Monday, February 11, 2013 -
From Print Edition
The face of John Kerry is well-known in Pakistan, and his recent appointment as US Secretary of State to succeed the generally popular Hillary Clinton is likely to receive a cautious welcome in our corridors of power. Kerry and his boss President Obama are known to have a good relationship – the same could not always be said of the Obama-Clinton pairing – but the big policy decisions are still going to be made in the White House and not at the State Department. The good news for us is that Kerry is a genuine believer in the power of diplomacy and believes it is generally better to talk than fight a war. The same is not true of all his colleagues in government. America is a martial state in a world where wars have become a lot smaller and are less clearly defined as to their boundaries – or even the definition of who is or is not a combatant. There are conflicts on the horizon, with Iran being the one that preoccupies armchair strategists who do not have to take the hard decisions. Kerry is unlikely to want to fight the Iranians and will stick with sanctions and some robust sabre-rattling. He may fret more about North Korea which is now upping the nuclear ante to the point at which it presents a credible threat to the US – which in real terms Iran does not.
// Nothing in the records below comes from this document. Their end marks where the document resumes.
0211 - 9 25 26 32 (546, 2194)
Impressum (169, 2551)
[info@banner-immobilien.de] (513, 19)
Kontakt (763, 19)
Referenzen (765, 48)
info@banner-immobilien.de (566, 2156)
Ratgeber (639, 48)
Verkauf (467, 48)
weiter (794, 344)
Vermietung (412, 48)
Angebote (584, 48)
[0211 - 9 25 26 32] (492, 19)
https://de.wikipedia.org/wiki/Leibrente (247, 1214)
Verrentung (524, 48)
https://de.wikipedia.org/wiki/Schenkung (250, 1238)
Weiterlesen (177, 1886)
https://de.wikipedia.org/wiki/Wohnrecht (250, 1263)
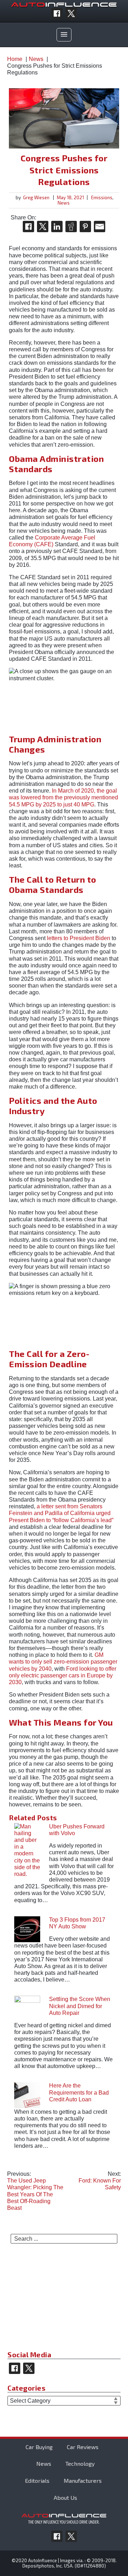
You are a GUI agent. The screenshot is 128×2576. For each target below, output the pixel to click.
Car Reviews (82, 2446)
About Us (65, 2497)
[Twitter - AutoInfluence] (71, 13)
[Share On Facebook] (28, 226)
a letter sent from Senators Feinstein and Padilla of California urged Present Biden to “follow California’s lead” (61, 1513)
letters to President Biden (78, 938)
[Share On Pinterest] (85, 226)
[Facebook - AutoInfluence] (57, 13)
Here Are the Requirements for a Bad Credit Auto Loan (79, 2092)
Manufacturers (83, 2480)
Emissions (101, 197)
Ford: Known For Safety (100, 2180)
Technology (80, 2463)
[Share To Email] (99, 226)
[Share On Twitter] (42, 226)
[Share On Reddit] (71, 226)
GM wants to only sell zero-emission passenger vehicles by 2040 (63, 1661)
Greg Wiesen (36, 197)
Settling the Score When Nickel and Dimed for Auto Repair (79, 2006)
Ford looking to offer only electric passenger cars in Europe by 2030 (62, 1675)
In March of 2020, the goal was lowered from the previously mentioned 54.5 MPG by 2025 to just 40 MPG (63, 797)
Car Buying (39, 2446)
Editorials (37, 2480)
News (64, 203)
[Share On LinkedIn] (57, 226)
One thing he is almost certainly not going to do is curtail the ever-expanding use of drones, both as platforms for surveillance and as fighting vehicles. The State Department does not itself run the drones, and wherever they are regularly used they fuel anti-Americanism, making Kerry’s task all the more difficult. His diplomatic skills – and they are acknowledged to be good – are also going to make little impact on the churn currently underway in the countries of the Maghreb – the Middle East and the Arab world more generally where there is perceived to be a rising fundamentalism, often of the democratically elected variety. The American Secretary of State carries the grails of ‘vital interests’ and ‘national security’. There are no threats from foreign armies, but there are threats to vital interests such as global energy sources and the sea lanes they travel along. The geopolitics of energy is shifting as well and China, having outplayed America in Sub-Saharan Africa, is going to be weighed as a partner rather than an adversary. It will be an uneasy relationship. Pakistan can expect an early visit from Secretary Kerry and there is much to discuss – but rowing back on drone strikes is unlikely to be an agenda item for him.